Silicon Laboratories Inc. - SLAB - close: 56.64 change: +0.10

Stop Loss: 53.95
Target(s): To Be Determined
Current Gain/Loss: Unopened
Entry on June -- at $---.--
Listed on June 10, 2015
Time Frame: 8 to 12 weeks
Average Daily Volume = 311 thousand
New Positions: Yes, see below

Comments:
06/17/15: SLAB is inching closer to a bullish breakout past short-term resistance near $57.00. Our suggested entry point is $57.05.

Trade Description: June 10, 2015:
The Internet of Things (IoT) is poised to surge and SLAB plans to capture its chunk of the IoT pie.

Here's an excerpt from SLAB's explanation on the Iot:

The Internet has come a long way over the last 30 years. Old-fashioned IPv4 is giving way to IPv6 so that every device on the Internet can have its own IP address. Machine-to-machine (M2M) communication is on the rise, enabling devices to exchange and act upon information without a person ever being involved. The scope and scale of the Internet have changed as well: industry leaders predict that the number of connected devices will surpass 15 billion nodes by 2015 and reach over 50 billion by 2020. The challenge for the embedded industry is to unlock the value of this growing interconnected web of devices, often referred to as the Internet of Things (IoT). (You can read more about it here.)

SLAB is part of the semiconductor industry. According to the company, "Silicon Labs (SLAB) is a leading provider of silicon, software and system solutions for the Internet of Things, Internet infrastructure, industrial automation, consumer and automotive markets. We solve the electronics industry's toughest problems, providing customers with significant advantages in performance, energy savings, connectivity and design simplicity. Backed by our world-class engineering teams with unsurpassed software and mixed-signal design expertise, Silicon Labs empowers developers with the tools and technologies they need to advance quickly and easily from initial idea to final product."

SLAB has been beating Wall Street's estimates on both the top and bottom line.

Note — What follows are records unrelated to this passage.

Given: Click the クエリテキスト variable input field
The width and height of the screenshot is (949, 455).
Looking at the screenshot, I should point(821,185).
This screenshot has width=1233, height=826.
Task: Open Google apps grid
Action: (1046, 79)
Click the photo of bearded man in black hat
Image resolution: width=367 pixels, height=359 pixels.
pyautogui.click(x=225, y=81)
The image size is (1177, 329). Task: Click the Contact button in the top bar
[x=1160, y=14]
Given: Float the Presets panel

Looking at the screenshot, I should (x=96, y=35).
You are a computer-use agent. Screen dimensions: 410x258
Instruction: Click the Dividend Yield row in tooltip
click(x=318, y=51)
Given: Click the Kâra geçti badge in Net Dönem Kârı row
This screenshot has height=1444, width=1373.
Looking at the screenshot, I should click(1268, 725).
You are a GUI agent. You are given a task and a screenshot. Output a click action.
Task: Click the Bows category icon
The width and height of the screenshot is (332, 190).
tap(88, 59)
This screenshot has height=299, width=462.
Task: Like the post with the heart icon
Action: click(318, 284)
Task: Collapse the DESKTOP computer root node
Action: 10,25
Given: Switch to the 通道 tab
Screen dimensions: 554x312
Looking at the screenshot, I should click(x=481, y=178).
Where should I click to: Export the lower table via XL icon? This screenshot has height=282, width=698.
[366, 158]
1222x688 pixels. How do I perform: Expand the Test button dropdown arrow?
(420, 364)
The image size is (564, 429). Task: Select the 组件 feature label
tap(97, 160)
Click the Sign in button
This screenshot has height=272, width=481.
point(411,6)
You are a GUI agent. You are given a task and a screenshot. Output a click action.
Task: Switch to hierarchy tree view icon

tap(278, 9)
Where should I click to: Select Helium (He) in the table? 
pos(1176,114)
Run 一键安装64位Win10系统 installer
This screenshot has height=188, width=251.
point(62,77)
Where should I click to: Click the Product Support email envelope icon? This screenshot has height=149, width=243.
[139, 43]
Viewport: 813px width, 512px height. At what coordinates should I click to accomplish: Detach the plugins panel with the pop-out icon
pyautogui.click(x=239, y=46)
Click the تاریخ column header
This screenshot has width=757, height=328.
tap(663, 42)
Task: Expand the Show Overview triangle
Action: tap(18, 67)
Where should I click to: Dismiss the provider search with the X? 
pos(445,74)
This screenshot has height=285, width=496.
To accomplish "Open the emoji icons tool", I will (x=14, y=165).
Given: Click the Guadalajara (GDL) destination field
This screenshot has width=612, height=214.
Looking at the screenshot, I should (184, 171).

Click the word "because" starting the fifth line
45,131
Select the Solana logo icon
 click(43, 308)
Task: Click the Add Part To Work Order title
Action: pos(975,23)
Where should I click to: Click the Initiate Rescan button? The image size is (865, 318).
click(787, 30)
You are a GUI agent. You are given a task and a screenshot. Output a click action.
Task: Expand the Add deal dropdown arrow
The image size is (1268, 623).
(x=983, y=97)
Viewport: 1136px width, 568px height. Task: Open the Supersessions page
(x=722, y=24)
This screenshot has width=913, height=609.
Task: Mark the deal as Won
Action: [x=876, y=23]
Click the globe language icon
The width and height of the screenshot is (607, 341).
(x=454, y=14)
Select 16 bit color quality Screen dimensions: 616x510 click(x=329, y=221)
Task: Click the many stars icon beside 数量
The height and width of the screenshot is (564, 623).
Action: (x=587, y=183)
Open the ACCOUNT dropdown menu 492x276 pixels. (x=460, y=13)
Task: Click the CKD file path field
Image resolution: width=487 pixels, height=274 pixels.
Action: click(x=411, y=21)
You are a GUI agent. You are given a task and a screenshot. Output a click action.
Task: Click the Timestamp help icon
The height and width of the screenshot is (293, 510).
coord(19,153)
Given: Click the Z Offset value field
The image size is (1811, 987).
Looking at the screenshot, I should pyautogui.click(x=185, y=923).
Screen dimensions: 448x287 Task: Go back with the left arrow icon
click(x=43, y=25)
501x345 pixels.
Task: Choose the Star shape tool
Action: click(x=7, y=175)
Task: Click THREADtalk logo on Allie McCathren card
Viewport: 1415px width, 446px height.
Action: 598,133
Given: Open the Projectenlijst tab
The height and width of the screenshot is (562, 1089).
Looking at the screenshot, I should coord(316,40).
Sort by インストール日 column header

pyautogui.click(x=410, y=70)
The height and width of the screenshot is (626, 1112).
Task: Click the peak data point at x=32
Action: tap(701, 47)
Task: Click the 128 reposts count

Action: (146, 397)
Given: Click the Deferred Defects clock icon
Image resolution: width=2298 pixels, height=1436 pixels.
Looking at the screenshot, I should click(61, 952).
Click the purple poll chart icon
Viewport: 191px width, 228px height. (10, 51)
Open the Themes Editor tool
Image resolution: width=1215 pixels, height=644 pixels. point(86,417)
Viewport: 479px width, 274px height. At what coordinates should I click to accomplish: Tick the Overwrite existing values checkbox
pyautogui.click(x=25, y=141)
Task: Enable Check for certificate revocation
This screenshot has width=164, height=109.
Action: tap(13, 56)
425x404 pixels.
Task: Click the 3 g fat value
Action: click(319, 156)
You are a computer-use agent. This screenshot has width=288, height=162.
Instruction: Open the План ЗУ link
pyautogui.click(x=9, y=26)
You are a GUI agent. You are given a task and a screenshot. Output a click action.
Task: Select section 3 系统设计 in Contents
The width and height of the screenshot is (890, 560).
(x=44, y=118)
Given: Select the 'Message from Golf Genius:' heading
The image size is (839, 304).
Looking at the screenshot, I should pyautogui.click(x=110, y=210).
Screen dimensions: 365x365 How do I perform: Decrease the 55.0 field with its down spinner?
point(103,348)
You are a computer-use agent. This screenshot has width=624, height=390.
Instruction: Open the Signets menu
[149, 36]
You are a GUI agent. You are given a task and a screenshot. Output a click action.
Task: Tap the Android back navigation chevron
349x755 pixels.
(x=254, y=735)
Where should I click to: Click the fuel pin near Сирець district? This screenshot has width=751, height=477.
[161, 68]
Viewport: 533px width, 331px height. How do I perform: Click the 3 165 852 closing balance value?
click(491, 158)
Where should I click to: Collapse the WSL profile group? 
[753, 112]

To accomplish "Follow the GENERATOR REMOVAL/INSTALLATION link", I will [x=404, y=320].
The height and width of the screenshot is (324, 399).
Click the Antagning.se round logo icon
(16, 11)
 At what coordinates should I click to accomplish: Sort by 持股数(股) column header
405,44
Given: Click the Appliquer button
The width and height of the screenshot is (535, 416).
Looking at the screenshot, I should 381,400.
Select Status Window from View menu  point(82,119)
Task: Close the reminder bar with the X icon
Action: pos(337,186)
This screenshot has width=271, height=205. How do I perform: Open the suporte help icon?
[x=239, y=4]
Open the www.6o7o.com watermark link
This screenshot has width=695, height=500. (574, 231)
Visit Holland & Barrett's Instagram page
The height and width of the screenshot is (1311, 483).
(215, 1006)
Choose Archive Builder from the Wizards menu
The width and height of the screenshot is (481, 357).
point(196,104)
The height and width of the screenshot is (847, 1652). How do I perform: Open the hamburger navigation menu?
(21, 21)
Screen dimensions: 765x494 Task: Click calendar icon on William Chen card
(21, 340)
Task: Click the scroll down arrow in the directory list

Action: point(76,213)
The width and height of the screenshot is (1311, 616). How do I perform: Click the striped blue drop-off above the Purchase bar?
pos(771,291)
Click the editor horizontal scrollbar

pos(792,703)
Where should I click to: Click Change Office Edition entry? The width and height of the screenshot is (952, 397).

Revenues were up +10.8% in the fourth quarter and up +12.4% in the first quarter this year.

The company has recently been considered a takeover target. This speculation helped push SLAB through resistance near the $54.00 level. Shares have been able to maintain these gains. Now SLAB is starting to breakout from its recent sideways consolidation. The point & figure chart is bullish and forecasting at long-term target of $70.00. Today's intraday high was $56.75. We are suggesting a trigger to launch bullish positions at $57.05.

Trigger @ $57.05

- Suggested Positions -

Buy SLAB stock @ $57.05

- (or for more adventurous traders, try this option) -

Buy the OCT $60 CALL (SLAB151016C60)

Entry disclaimer: To avoid an unfavorable entry point, we will not launch a new play if the stock gaps open more than $1.00 past our suggested entry point.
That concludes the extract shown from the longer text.